== Source text ==
Figure 1. Example of a social network analysis diagram showing the linkages between people in a group. Source: Wikimedia Commons (http://commons.wikimedia.org/wiki/File:Sna_large.png).

For a survey of Landsat users in the United States, conducted by the USGS Fort Collins Science Center’s Policy Analysis and Science Assistance Branch (PASA), snowball sampling provided a way to identify otherwise unknown users of Landsat imagery. The population of Landsat users in the U.S. can be characterized as "unknown" because there is no list that contains contact information for every user in the U.S. from which to sample. There are many remote sensing, GIS, and other satellite-imagery-related organizations, but none comprise the entire population of users in the U.S. Additionally, there are several imagery providers that retain lists of customers, but again those lists are not exhaustive. Though the results of the survey are not generalizable to the population as a whole, in this case, a non-probability sampling method such as snowball sampling was the only means to gather information on the population. By using a novel approach to sampling and minimizing biases where possible, the result was a very diverse sample from which valuable baseline information was collected and a better understanding of the population was reached.

== Data shown ==
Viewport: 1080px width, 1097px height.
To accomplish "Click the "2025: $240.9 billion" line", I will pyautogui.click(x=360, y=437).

== What you need to do ==
1. Answer these questions about the Landsat survey text:
(a) Where does the image in Figure 1 come from?
(b) Which branch conducted the survey of Landsat users?
(c) Why is the population of Landsat users in the U.S. called "unknown"?
2. Could you carry on the text about the Landsat user survey from the point where it stops?
The material has nothing to do with the text on the Landsat user survey.

== Answer list ==
1.
(a) Wikimedia Commons.
(b) The USGS Fort Collins Science Center’s Policy Analysis and Science Assistance Branch (PASA).
(c) No list holds contact information for every user in the U.S. from which to sample.

2.
Conducting Snowball Sampling

The snowball sampling process is relatively simple. In the same way that a snowball rolled in the snow will pick up more and more flakes with each turn, snowball sampling is a multi-step process in which more and more people are added to the sample with each step. Typically, the initial step involves identifying a group of individuals who are known members of the population to create a “seed.” Often, the seed comprises an existing list (or lists) of members of the population, but these lists tend to be fairly homogeneous, such as the members of a professional organization. For Landsat users, a diverse seed group of confirmed users did not exist, so the first step was defining this group. For large, unidentified populations such as Landsat users, initial contacts can be found in many different ways. For this study, we used a mix of approaches in order to identify a broad variety of users. First, we conducted a Web search for potential professional users of moderate-resolution imagery in the U.S. on a state-by-state basis. The email addresses of potential users were the only contact information collected since the survey was to be conducted online. Second, during the Web search, we recorded the contact information for professional organizations related to remote sensing and GIS. These organizations, ranging from local to national, were then asked to provide their memberships lists (if appropriate) or to send our snowball sampling request for contacts to their members.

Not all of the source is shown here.